2 . The system of claim 1 , wherein said first electrical signal facilitates intracellular transfer of said biologically active agent.
3 . The system of claim 1 , wherein said first electrical signal is configured to generate electric field densities in the range of approximately 100 V/cm to 5,000 V/cm.
4 . The system of claim 2 , wherein said circuit is further configured to deliver a second electrical signal to said first electrode and said second electrode that facilitates transdermal transfer of said biologically active agent.
5 . The system of claim 1 , wherein said second electrode has top and bottom surfaces and a plurality of stratum corneum-piercing microprojections that protrude from said bottom surface of said second electrode.
6 . The system of claim 5 , wherein said first electrical signal generates a substantially homogenous electrical field.

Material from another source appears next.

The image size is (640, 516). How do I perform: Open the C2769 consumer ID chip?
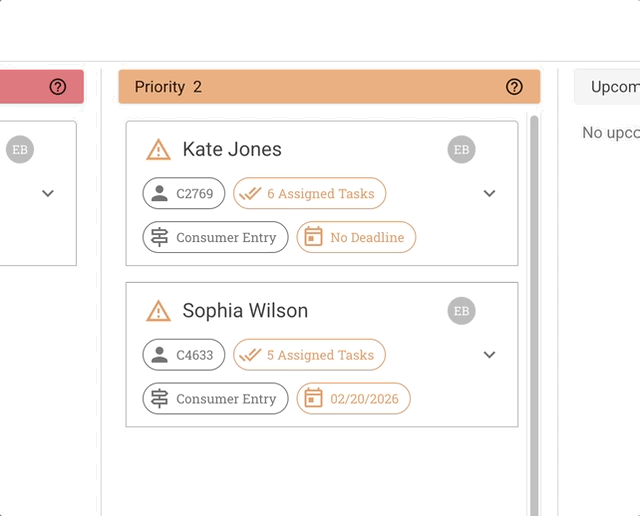coord(184,194)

7 . The system of claim 6 , wherein said first electrode and said second electrode comprise a first microprojection member.

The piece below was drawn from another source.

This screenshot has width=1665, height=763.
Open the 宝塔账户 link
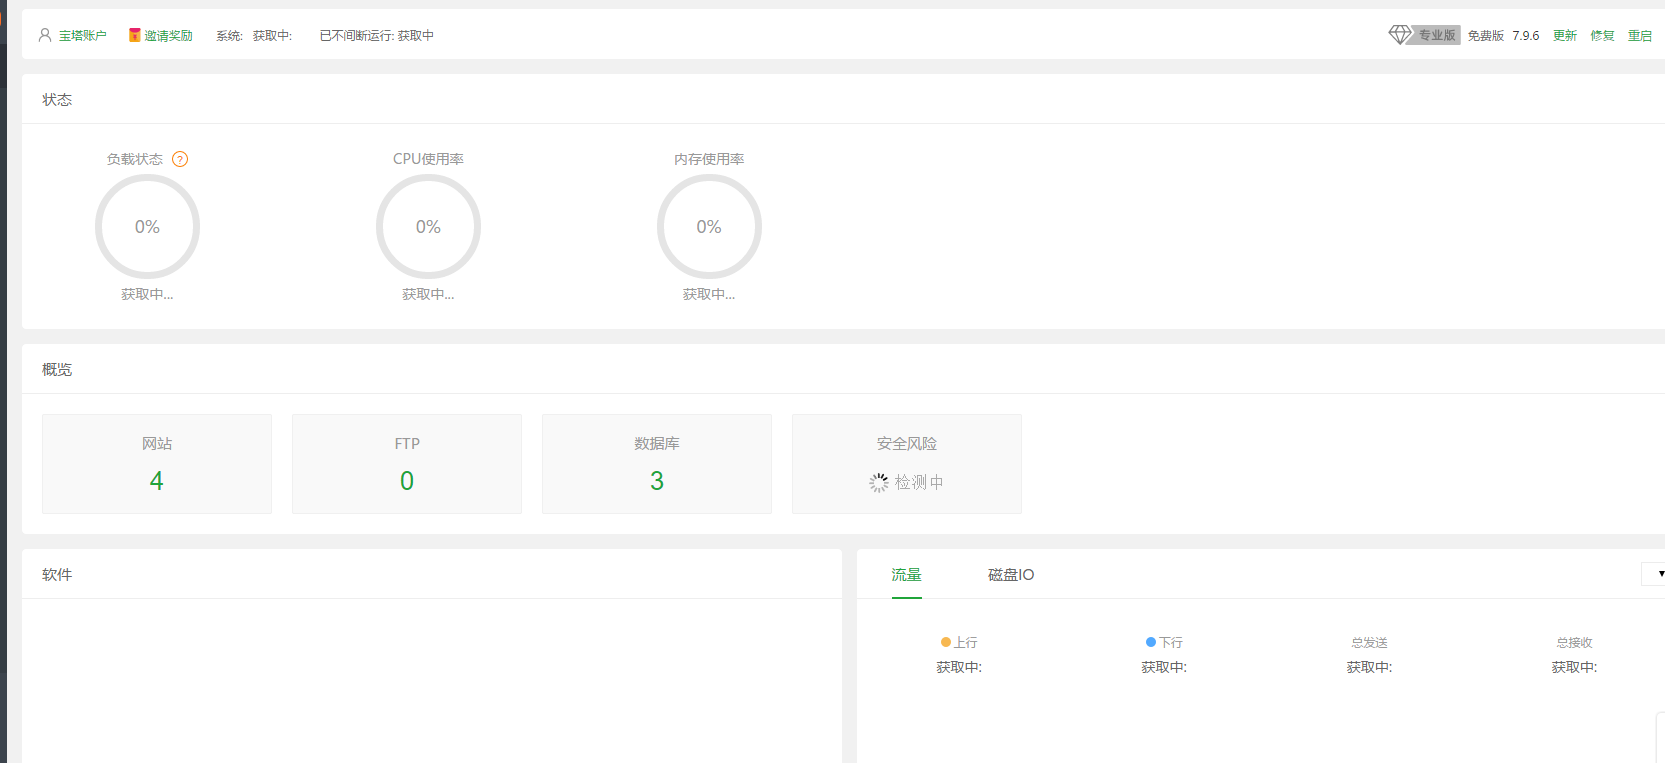tap(82, 36)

8 . The system of claim 7 , wherein said first electrode and said second electrode comprise zones of said first microprojection member and wherein said first electrode and said second electrode are separated by an insulator.

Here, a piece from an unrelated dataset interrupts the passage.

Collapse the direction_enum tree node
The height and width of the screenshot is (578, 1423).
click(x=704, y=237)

9 . The system of claim 8 , wherein said first electrode comprises a circular zone and said second electrode comprises a circumferential zone around said circular zone.
10 . The system of claim 9 , wherein said first electrical signal generates a spherically symmetrical electric field.
11 . The system of claim 9 , wherein said first electrode and said second electrode comprise a parallel plate capacitor geometry around a circumference of said microprojection member.
12 . The system of claim 7 , wherein said first electrode and said second electrode comprise alternating rows of said stratum corneum-piercing microprojections separated by an insulator.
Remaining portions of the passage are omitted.